CLEO was an inspiring alternative to the fluffy magazines of the time, and gave women a sense of purpose.

However it’s now been revealed that the iconic publication will soon close its doors forever, marking the end of an era.

According to a News Corp report, Bauer Media staff are expected to be notified of the closure today, including editor-in-chief Lucy Cousins.

The move comes after the Cleo website was shut down quietly in November by the publisher, with the magazine set to follow by Easter.

CLEO posted a circulation decline of 20.7 per cent at the end of last year, with a circulation of 42,212, down from 130,000 readers in 2009, reports Mumbrella.

Founding editor Ita Buttrose told News Corp: “The writing was on the wall once I knew they were going to start stripping stories from other publications rather than commissioning stories here in Australia.

STORED DATA:
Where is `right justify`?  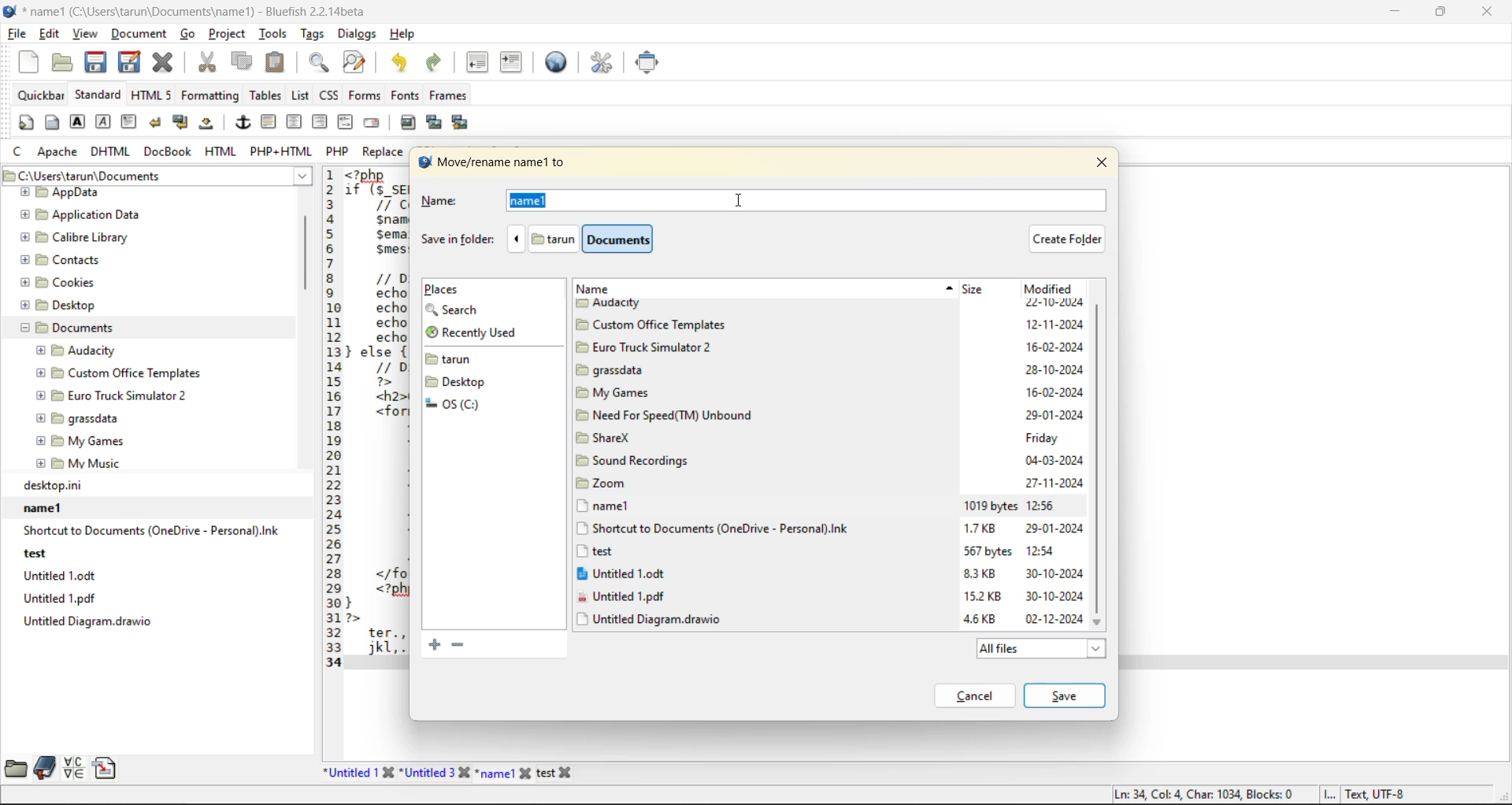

TASK PROMPT:
Write out everything from "CLEO posted a" down to "here in Australia." in the passage about CLEO magazine's closure. Rely only on the passage about CLEO magazine's closure.

OUTPUT OF THE EXERCISE:
CLEO posted a circulation decline of 20.7 per cent at the end of last year, with a circulation of 42,212, down from 130,000 readers in 2009, reports Mumbrella.

Founding editor Ita Buttrose told News Corp: “The writing was on the wall once I knew they were going to start stripping stories from other publications rather than commissioning stories here in Australia.